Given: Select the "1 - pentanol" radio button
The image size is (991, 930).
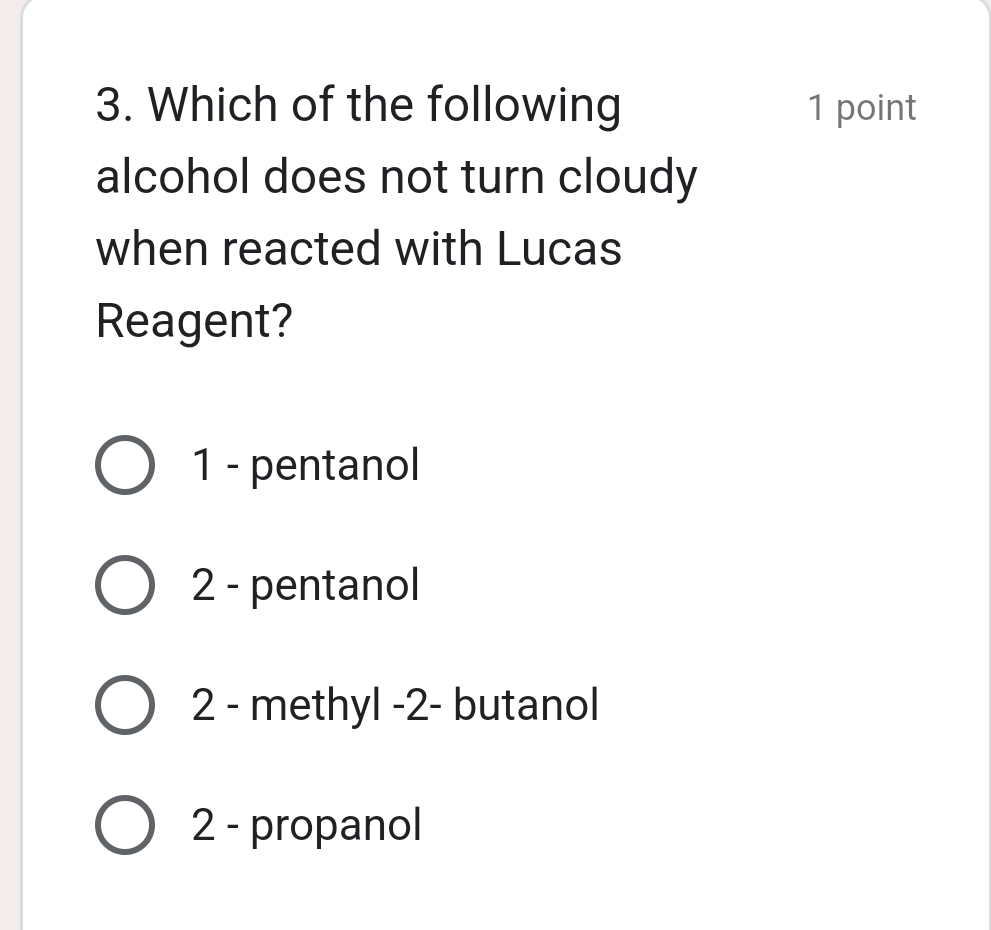Looking at the screenshot, I should click(x=124, y=464).
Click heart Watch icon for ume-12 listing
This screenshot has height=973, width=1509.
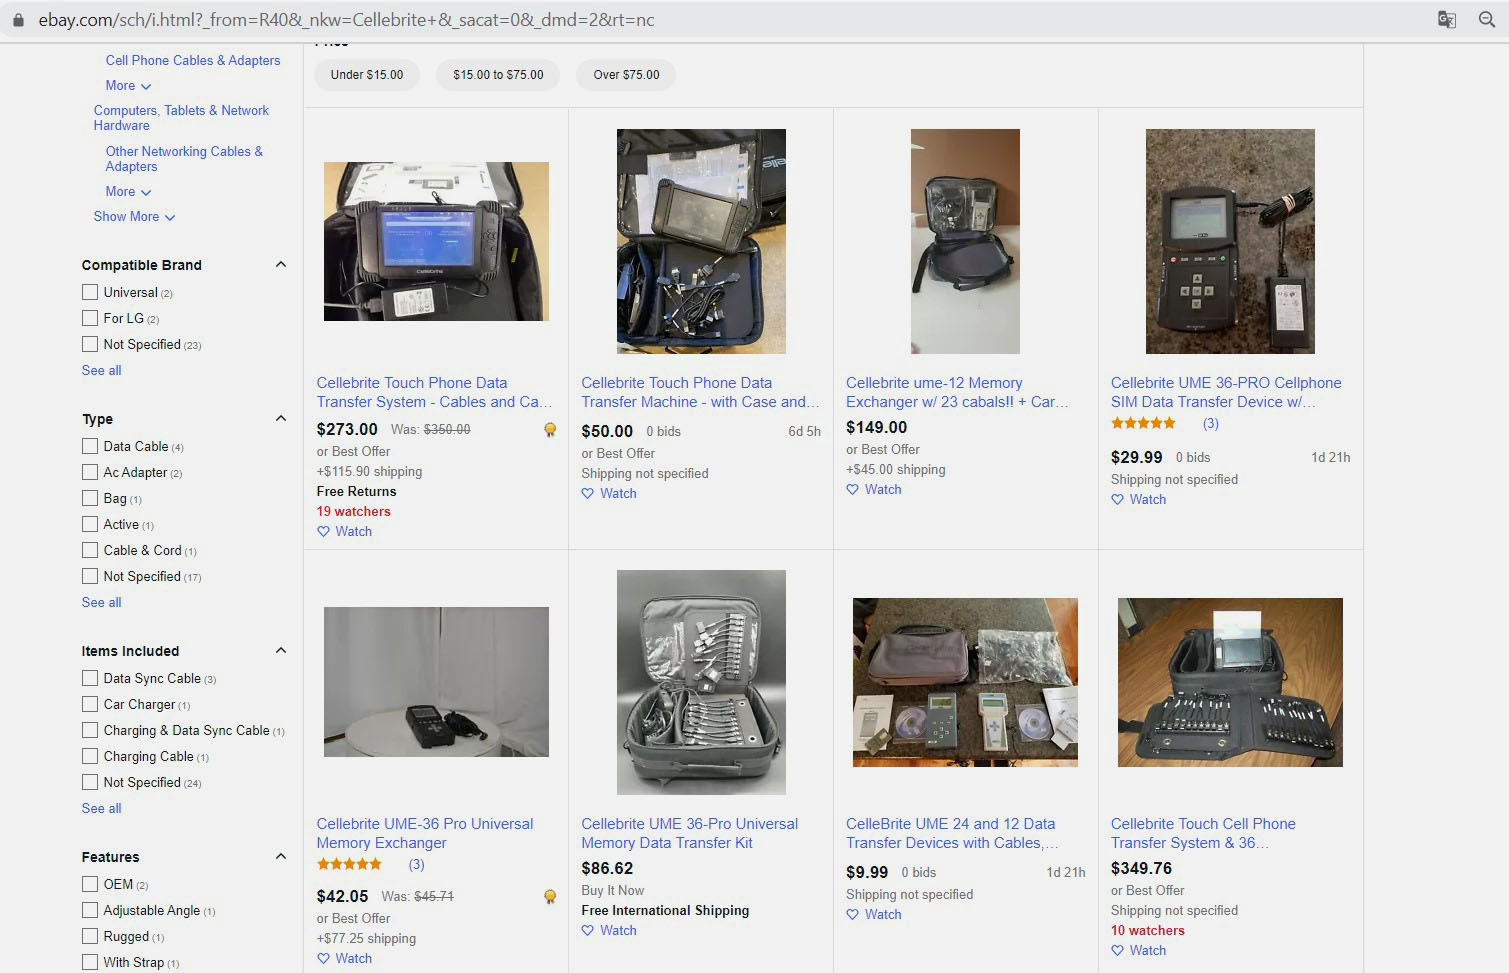click(x=852, y=490)
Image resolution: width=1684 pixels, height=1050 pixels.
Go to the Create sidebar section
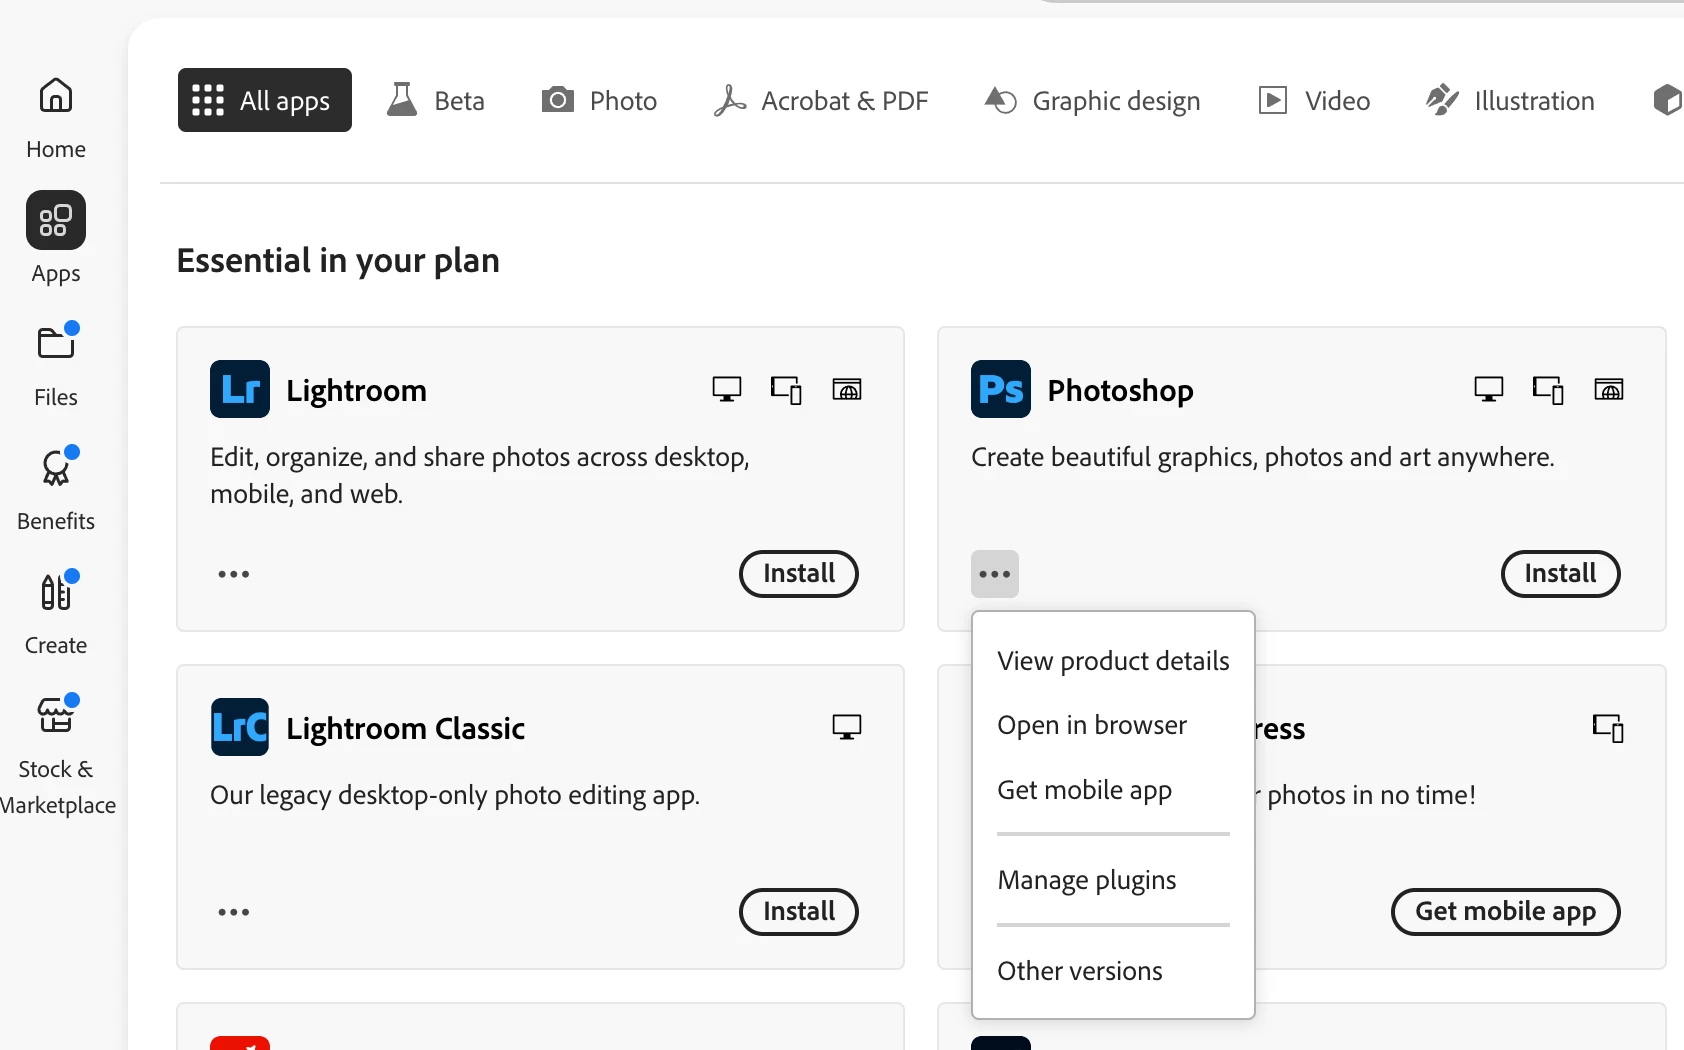point(56,593)
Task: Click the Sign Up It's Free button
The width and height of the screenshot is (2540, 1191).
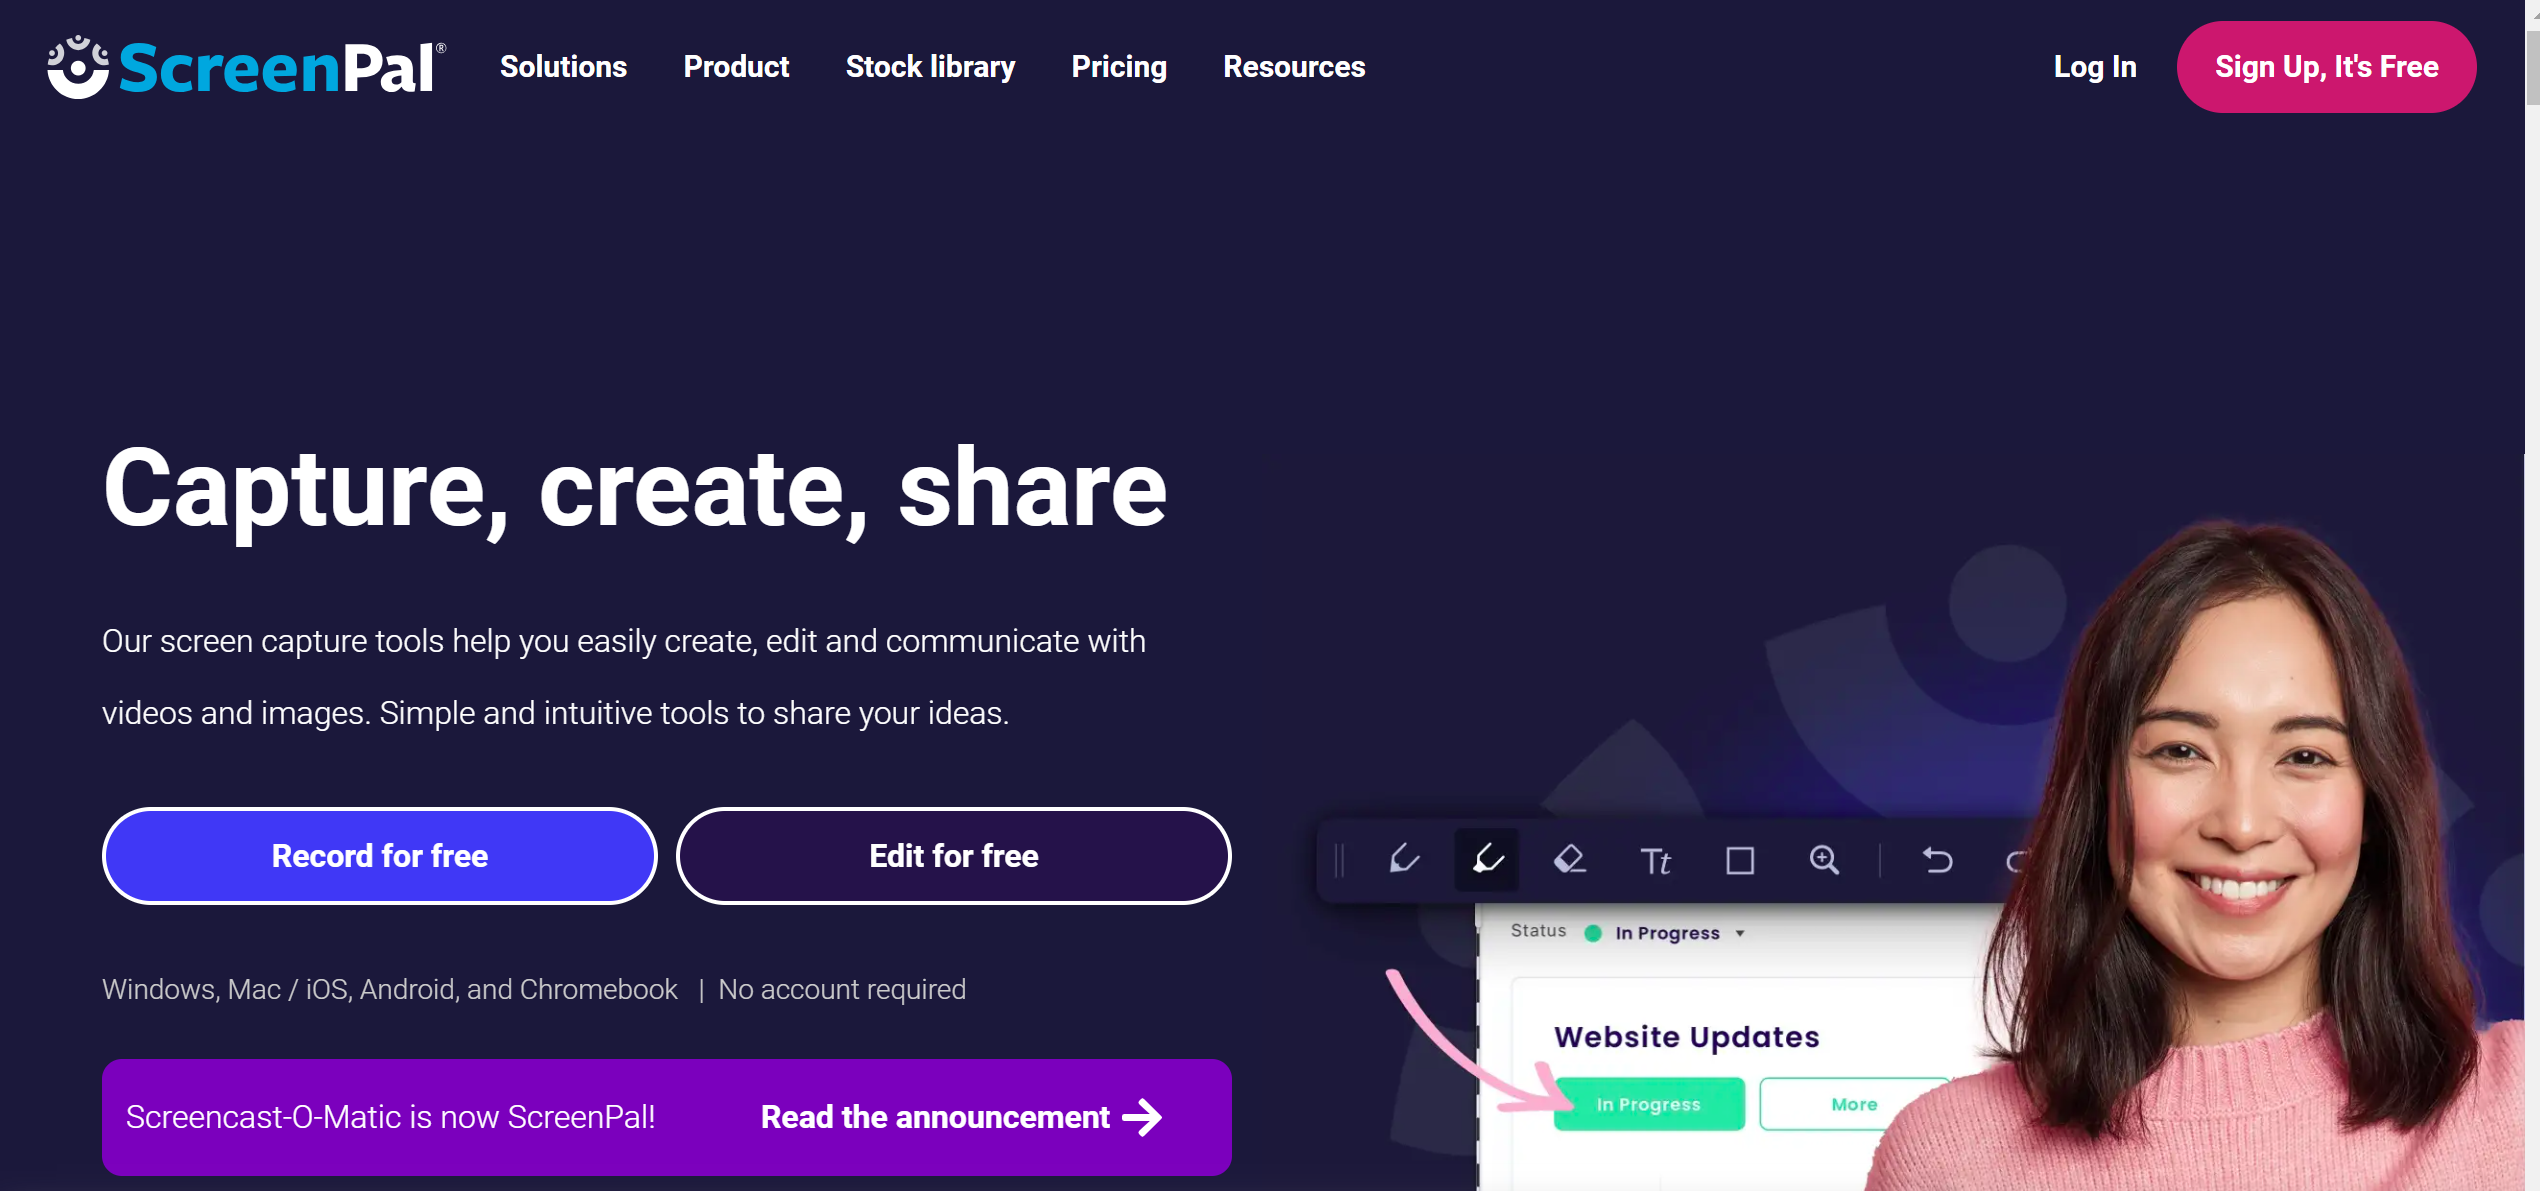Action: [2326, 66]
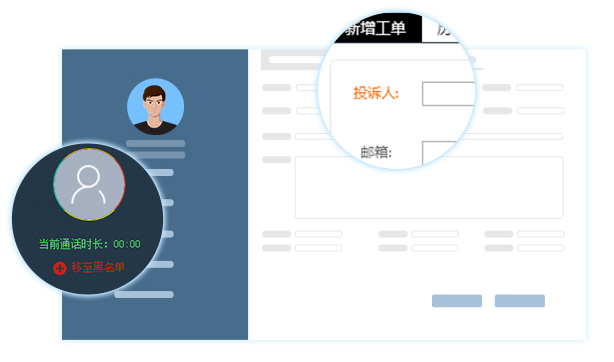
Task: Select the lowest placeholder bar in the blue sidebar
Action: click(144, 295)
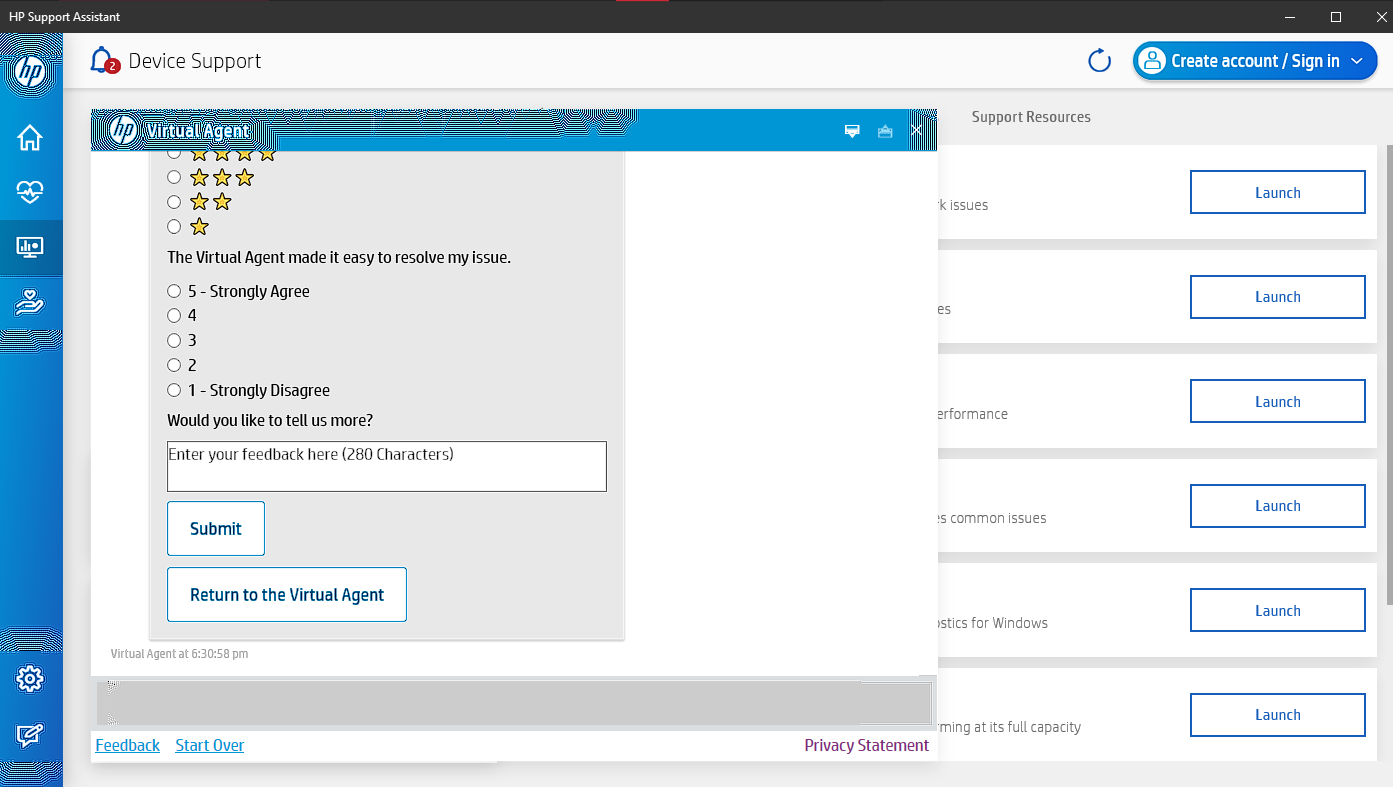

==================================================

## TASK OBJECTIVE:
Can you retype all of the rows above word for word, leaving the pictures out?

## SOLUTION TO THIS PROBLEM:
Given: Select the "1 - pentanol" radio button
The image size is (991, 930).
Looking at the screenshot, I should click(x=124, y=464).
Click heart Watch icon for ume-12 listing
This screenshot has height=973, width=1509.
click(x=852, y=490)
Image resolution: width=1684 pixels, height=1050 pixels.
Go to the Create sidebar section
point(56,593)
Task: Click the Sign Up It's Free button
The width and height of the screenshot is (2540, 1191).
Action: [2326, 66]
Task: Select the lowest placeholder bar in the blue sidebar
Action: click(144, 295)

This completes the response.